According to a recent Time Magazine article, anxiety and depression are affecting larger amounts of students than ever before. This article, published November of 2016, reveals that in the US about three million students age 12-17 suffer from depression and 6.3 students are dealing with an anxiety disorder (To read the full article click here).
The reality is that if you have spent any time around middle school students you are aware of these growing trends. Students seem more fearful and stressed than ever before.
As pastors and leaders of this age group, it is our responsibility to partner with students and their parents as they live in places of fear, confusion, and loneliness.
But where do we begin? This seems like such an overwhelming obstacle better suited for a licensed counselor rather than a volunteer youth worker. Right? It’s important that we know when to recommend that a student seeks professional help. However, there are ways that we, as leaders and pastors, can begin to participate in the solution.
I remember an interaction that I had with a middle school girl one Wednesday night. As I was walking towards the stage to preach to the whole youth group (who were all waiting for me), this girl pulled me aside, tears in her eyes, and asked if I could pray for her sick cat. Yes, I said sick CAT. Not only am I not a cat person, but also I knew that all the other students were waiting for me to go on stage. I begrudgingly said a quick prayer for the girl’s cat and then continued with the Wednesday night service.
To me, this was such an insignificant exchange. It was a minor event in relation to the whole evening. However, to this middle school girl, in this moment the sick cat was her entire world.
I am convinced that if handled well, insignificant interactions like this are the relational currency by which we as leaders gain the reputation of being places of safety.
Often, churches and leaders can be places that further the cycle of anxiety and depression by being yet another performance-based community. Our language can easily come across as another set of standards that students strive to achieve in order to belong. It must be our purpose as leaders to make sure that belonging comes before believing. We must also be committed to making sure that the community that students belong to is a place of inclusion, healing, safety, and transformation (with the guidance and help of the Holy Spirit).
We witness this through the relational example of Jesus.
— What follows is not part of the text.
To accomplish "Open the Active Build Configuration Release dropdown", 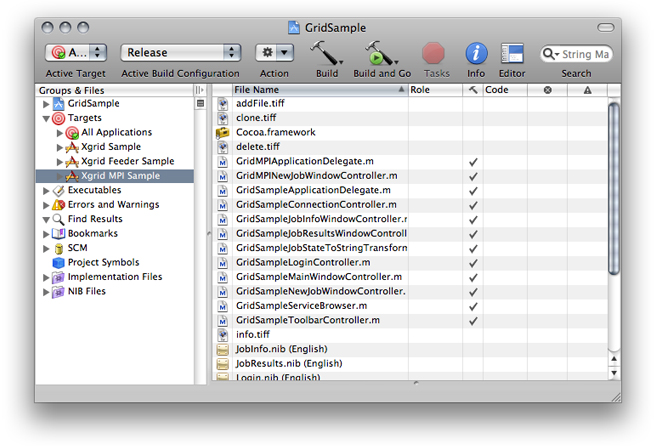I will pyautogui.click(x=181, y=52).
Whether at a well in Samaria, the healing pool of Siloam, or the table of a tax collector, Jesus intersects with people in the midst of their living.
For a middle school student today, a simple conversation about a cat, the latest Netflix show, or Clash Royale can become a relational move to where a student is living. As we prove that we don’t just say we care, but we actually do care, then students begin to trust us with the more important and fragile areas of their lives. It is in this relational space that the Christian life no longer seems like a set of stipulations, but a call to freedom found by “offering their bodies as living sacrifices, holy and pleasing to God” and where they can “be transformed by the renewing of their minds” (Romans 12:1-2).
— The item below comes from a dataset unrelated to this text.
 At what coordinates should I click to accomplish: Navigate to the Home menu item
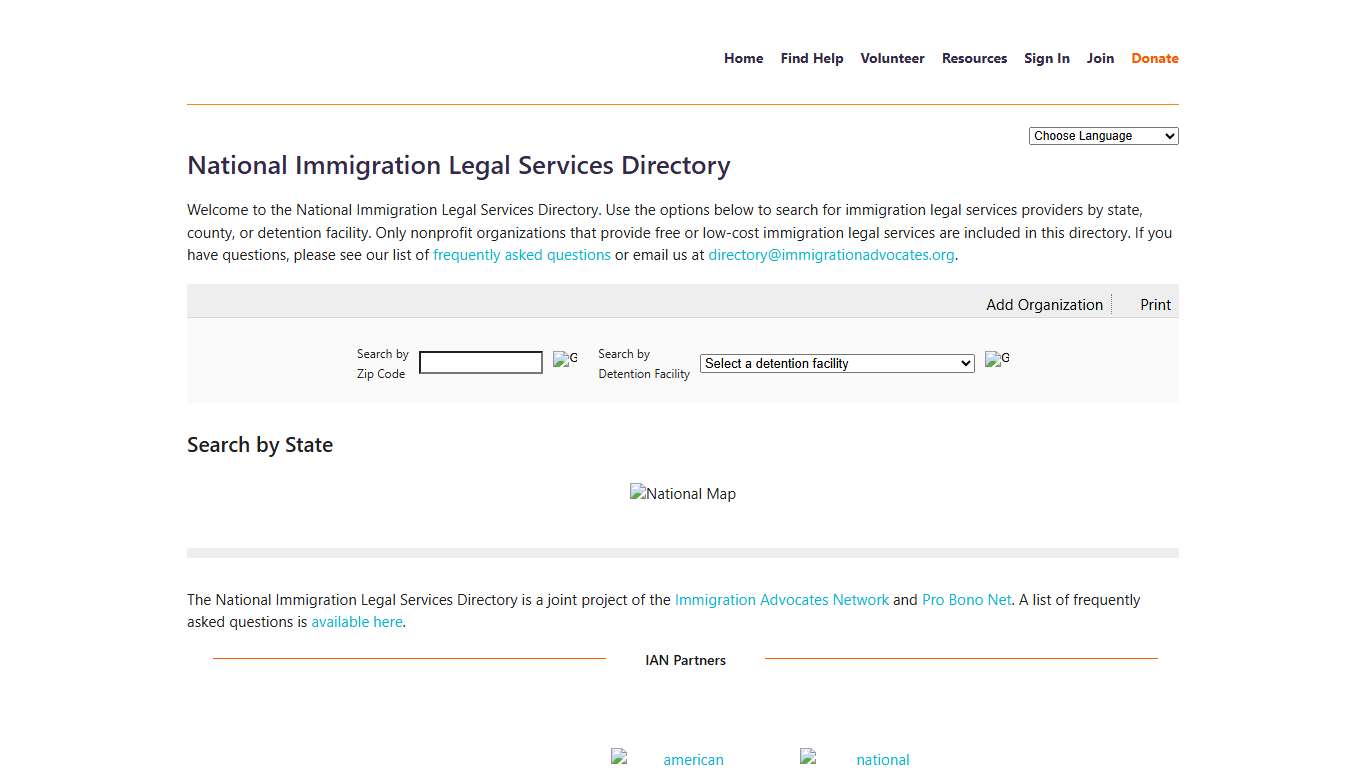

God truly does use relationships and communities to transform student’s lives. I know this because I have experienced it myself and I get to participate in this transformation in the lives of my students. As I write this blog, I am anticipating this coming Sunday where I get to stand up in front of the church and baptize that middle school boy visited in the mental health facility a year ago.
What I am suggesting is nothing novel or complicated. I want to encourage leaders by saying that if you don’t know where to start or are overwhelmed with the serious issues that plague our students you aren’t alone. Ask a lot of questions, listen well, and initiate those simple and seemingly meaningless conversations, all the while trusting and praying that God will use them to open doors and transform lives.